PASSAGE FOR REVIEW: Begin

The point is that it matters which batters we include in our modeling. The value of a player’s AB actually tells us something about his batting average.
Predicting Strikeout Rates
When one looks at batting rates of a group of hitters there are two sources of variation. Hitters have different talents, that is, there is variation that one sees in the spread of the talent curve. In addition, one has the binomial variation in estimating a proportion that sportscasters refer to the sample size effect. One nice aspect of multilevel modeling is that it separates out the two sources of variation. The estimate of the size of the talent curve variation is relevant for predicting future performance.
Suppose we change the Outcome input in the Shiny app from “H” to “SO”. Comparing the prediction of BAs with the prediction of strikeout rates, we see a dramatic difference in the estimated talent curves. Again looking at all batters, minAB >= 1 and excluding pitcher hitters, here are the means and standard deviation for the respective talent curves:
Hitting rates (BA’s): eta = 0.251, SD = 0.027, K = 264
Strikeout rates: eta = 0.263, SD = 0.071, K = 38
On the surface, the two groups of true rates look similar, since the average values (0.251 and 0.263) are close. But by comparing the SD values, we see the true strikeout rates have much more spread than the true hitting rates. There is a greater range in strikeout talents than batting average talents. These differences in the talent curves impact the predictions. The hitting rates have a large “ballast” value of K = 264 and the BA predictions adjust the observed BAs strongly towards the average. In contrast, the strikeout rates have a small ballast value of K = 38 and the strikeout rate predictions adjust the observed strikeout rates only a small amount towards the average.
Summary: Predicting Francisco Lindor’s 2021 Performance
To summarize some of the points here, let’s look at the current (May 28) batting statistics for the new NY Mets shortstop Francisco Lindor. Looking at Baseball Reference’s page for Lindor, we see that in 157 AB, he currently has 29 hits and 28 strikeouts. So his current BA and strikeout rate are 0.185 and 0.178 respectively. The task is to predict Lindor’s performance for the remainder of the 2021 season.
Without using any extra information about Lindor, I can make reasonable predictions for Lindor’s future performance using the Shiny app.

PASSAGE FOR REVIEW: End
RECORDED INFORMATION: Begin

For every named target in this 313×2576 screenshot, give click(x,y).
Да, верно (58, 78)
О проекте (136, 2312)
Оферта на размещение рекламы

RECORDED INFORMATION: End

Copy out the part of the baseball prediction text from "The point is" up to and including "predicting future performance.". Work only from the baseball text when doing what follows.

→ TASK RESULT
The point is that it matters which batters we include in our modeling. The value of a player’s AB actually tells us something about his batting average.
Predicting Strikeout Rates
When one looks at batting rates of a group of hitters there are two sources of variation. Hitters have different talents, that is, there is variation that one sees in the spread of the talent curve. In addition, one has the binomial variation in estimating a proportion that sportscasters refer to the sample size effect. One nice aspect of multilevel modeling is that it separates out the two sources of variation. The estimate of the size of the talent curve variation is relevant for predicting future performance.